Will a snake who eats its tail end up disappearing? Can we make the public debt disappear? Friday, the Congressional Budget Office announced that the 2020 federal deficit, which its March forecast put at $1-trillion, is now projected to be $3.7 trillion. The federal debt held by the public will increase by roughly the same amount.
In fact a country’s public debt is not like a household’s credit-card balance. When the national debt is owned by its citizens, a country in effect owes money to itself.
We may agree with the first part of the statement: the government’s debt is not like a credit-card balance, for the simple reason that a country is not a household or an individual. But the second statement—we owe the public debt to ourselves—does not make much sense.
If we owed the money to ourselves, we could simply default. We could then sue ourselves and force ourselves to pay damages to ourselves. Or we could prosecute ourselves for fraud. But what would happen if we did not pay the damages or fine due to ourselves? Could we send ourselves to debtors jail? And if we did and later escaped, would we be manhunting ourselves? There is in collectivism something of the snake eating itself.
The non-romantic fact is that the public debt—government bonds—is not owned by the same persons who benefit from the money borrowed. It is owned by some creditors, the purchasers of government bonds, its proceeds are used by the government to benefit some other persons, and it will have to be reimbursed by still other persons such as the taxpayers of future generations.

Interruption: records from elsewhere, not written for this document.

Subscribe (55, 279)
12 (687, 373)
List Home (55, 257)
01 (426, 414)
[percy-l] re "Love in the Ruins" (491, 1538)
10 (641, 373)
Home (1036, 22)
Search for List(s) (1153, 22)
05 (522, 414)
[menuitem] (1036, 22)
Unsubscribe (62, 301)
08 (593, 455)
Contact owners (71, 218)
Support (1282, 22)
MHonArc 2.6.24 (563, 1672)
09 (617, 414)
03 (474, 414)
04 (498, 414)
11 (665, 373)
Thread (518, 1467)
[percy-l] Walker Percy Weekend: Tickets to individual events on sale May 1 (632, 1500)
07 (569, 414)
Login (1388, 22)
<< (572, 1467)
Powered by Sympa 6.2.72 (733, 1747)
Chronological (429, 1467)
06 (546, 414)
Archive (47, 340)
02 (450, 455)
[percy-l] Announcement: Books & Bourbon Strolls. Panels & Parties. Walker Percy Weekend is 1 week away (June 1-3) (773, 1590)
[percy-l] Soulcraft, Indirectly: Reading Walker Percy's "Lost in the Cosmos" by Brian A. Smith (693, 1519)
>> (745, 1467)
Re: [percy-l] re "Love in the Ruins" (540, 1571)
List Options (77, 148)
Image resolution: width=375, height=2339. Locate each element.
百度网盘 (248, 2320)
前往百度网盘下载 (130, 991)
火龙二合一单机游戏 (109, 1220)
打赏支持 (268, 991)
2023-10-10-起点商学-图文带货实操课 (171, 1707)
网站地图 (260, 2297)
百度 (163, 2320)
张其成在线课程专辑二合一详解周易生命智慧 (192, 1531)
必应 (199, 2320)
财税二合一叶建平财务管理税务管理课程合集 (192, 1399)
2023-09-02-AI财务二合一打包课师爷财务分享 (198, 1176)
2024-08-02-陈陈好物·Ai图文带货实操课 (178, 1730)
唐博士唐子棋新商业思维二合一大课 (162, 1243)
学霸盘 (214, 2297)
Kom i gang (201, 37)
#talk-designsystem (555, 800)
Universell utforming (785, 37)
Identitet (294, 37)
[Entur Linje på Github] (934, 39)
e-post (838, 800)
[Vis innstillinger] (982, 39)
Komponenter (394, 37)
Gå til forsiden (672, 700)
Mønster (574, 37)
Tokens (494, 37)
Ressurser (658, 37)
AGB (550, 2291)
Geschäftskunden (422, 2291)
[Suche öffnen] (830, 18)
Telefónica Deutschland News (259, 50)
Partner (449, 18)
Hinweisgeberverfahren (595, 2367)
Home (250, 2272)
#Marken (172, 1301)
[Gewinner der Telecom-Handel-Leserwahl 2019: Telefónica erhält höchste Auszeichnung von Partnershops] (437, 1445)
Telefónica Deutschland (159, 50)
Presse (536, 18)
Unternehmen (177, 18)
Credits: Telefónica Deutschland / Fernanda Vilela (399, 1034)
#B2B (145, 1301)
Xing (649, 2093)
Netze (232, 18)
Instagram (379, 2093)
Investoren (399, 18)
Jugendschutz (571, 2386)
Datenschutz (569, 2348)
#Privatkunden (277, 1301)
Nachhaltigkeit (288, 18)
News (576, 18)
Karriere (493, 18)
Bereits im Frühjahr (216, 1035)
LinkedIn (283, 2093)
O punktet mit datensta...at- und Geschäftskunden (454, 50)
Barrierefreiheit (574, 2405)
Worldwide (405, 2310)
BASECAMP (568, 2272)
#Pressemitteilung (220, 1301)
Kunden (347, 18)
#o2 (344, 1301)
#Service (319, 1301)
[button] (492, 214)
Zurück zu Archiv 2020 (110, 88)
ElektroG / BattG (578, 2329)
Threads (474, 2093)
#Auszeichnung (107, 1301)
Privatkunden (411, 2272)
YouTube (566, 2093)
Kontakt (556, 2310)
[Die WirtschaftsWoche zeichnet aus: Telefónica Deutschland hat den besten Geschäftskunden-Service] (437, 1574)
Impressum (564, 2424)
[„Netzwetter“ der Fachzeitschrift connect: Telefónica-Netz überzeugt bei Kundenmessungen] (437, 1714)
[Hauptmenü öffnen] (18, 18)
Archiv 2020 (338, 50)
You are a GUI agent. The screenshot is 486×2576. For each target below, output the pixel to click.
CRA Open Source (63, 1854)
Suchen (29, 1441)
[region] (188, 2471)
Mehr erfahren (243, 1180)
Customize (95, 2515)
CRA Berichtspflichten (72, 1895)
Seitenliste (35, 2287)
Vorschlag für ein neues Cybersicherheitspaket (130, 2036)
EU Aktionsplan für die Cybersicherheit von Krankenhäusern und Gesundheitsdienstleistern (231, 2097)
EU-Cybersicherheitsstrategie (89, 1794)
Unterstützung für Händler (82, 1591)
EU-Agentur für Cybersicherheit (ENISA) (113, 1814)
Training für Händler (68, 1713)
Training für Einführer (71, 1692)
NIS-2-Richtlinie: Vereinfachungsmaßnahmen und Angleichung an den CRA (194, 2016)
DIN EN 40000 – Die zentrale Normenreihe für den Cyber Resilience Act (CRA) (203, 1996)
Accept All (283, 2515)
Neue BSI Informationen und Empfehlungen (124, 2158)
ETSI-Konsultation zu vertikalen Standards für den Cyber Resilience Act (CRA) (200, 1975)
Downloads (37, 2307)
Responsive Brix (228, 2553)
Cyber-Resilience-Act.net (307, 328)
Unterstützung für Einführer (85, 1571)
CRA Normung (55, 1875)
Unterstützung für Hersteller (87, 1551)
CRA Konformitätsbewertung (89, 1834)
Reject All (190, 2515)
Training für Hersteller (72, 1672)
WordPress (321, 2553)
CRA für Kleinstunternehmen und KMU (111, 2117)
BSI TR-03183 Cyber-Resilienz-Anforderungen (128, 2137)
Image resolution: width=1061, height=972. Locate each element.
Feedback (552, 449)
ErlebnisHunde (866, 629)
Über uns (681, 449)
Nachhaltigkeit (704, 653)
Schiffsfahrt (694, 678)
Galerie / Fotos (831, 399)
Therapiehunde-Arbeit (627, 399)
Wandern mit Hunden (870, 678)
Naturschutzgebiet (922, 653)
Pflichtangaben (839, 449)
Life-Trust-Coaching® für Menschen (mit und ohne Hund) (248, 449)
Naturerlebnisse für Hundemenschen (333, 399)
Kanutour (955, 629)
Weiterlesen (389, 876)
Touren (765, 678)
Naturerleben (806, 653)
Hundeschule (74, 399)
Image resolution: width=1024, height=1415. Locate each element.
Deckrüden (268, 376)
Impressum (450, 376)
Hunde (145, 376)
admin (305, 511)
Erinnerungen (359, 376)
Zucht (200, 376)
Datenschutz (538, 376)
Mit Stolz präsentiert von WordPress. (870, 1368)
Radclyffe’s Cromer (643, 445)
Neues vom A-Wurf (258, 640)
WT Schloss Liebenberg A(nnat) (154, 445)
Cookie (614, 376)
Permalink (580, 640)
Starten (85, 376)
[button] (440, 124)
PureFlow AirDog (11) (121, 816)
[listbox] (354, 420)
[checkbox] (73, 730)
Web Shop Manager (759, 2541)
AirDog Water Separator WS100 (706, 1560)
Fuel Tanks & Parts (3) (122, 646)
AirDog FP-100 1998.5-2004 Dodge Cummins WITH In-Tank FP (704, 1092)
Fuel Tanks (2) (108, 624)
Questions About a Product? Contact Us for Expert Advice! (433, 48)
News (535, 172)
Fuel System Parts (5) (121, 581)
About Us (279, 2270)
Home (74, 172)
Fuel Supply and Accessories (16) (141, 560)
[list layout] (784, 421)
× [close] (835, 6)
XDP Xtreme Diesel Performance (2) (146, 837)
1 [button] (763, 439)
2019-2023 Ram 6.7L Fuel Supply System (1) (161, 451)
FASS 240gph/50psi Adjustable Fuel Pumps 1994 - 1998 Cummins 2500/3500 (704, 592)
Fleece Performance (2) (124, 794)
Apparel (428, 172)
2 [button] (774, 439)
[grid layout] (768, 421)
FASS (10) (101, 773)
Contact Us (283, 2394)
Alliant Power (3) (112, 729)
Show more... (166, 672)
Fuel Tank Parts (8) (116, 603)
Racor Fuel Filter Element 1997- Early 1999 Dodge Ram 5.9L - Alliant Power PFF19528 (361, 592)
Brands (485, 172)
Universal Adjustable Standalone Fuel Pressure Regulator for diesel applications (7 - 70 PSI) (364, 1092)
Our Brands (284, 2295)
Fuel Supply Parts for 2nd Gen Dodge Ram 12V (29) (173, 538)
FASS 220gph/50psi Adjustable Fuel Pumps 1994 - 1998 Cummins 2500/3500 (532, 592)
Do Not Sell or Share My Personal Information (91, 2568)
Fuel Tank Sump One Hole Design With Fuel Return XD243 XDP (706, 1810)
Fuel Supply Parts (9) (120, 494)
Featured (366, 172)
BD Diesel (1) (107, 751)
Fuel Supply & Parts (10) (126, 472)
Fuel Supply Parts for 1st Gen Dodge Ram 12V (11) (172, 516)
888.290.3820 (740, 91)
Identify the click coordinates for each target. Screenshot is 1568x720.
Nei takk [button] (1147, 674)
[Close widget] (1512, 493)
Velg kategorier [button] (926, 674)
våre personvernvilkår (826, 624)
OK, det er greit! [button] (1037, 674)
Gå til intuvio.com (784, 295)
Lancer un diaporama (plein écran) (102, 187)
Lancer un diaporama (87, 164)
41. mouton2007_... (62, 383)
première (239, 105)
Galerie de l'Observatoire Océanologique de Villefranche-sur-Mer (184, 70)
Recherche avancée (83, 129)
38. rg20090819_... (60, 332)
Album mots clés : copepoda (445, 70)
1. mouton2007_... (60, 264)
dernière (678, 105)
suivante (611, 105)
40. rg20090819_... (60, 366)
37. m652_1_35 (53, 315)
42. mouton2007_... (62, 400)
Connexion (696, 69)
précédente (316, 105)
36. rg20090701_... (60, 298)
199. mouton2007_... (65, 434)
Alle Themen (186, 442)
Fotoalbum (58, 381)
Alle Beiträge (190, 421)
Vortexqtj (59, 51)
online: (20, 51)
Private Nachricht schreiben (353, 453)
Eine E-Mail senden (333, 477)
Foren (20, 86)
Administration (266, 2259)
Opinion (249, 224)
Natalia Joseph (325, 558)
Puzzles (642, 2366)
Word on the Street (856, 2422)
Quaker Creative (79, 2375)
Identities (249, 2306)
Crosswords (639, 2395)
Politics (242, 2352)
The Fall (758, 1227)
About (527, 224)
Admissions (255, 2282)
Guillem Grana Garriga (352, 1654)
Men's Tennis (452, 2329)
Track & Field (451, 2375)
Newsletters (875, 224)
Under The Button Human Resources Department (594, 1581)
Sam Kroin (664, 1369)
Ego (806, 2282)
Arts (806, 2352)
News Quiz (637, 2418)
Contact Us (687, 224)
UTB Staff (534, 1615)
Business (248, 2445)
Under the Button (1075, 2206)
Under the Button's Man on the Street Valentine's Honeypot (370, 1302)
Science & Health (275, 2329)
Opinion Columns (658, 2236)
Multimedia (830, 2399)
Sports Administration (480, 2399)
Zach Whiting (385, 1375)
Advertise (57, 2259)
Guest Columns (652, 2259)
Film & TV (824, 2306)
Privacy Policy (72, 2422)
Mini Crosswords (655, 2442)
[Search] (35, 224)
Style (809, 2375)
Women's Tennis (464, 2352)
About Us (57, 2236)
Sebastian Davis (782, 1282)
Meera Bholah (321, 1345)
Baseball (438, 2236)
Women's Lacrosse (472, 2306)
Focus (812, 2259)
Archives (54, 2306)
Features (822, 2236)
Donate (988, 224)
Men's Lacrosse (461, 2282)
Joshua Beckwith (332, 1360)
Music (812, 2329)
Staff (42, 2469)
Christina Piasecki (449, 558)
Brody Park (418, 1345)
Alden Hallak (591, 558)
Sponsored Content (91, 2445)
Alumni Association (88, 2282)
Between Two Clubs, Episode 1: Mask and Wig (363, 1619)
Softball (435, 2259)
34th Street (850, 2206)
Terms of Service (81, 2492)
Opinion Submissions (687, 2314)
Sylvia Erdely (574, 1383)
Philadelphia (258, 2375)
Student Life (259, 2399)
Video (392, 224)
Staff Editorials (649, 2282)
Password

Similarly, those who will service this debt are not exactly the same persons as those who will benefit from the loan. The overlap between all these groups is far from perfect.
One can imagine stylized cases where the overlap would be virtually perfect between the borrowers and the beneficiaries: imagine that government bonds are sold to finance a project to deflect a large asteroid from destroying the earth, and that all individuals who have had their lives saved will pay equal taxes to reimburse the bonds (and service the debt in the meantime). Yet, note that the persons who are owed the debt are still not ourselves, but the savers or investors who purchased the bonds.
In “we owe the public debt to ourselves” (or a country owes it to itself), there are at least two problems: (1) the “we” and the “ourselves” are two different sets of individuals; (2) the “we” include both individuals who benefit from the loan and individuals who don’t. A social contract à la Buchanan is meant to resolve the second problem, but the slogan echoed by the Economist is not a proof in political philosophy.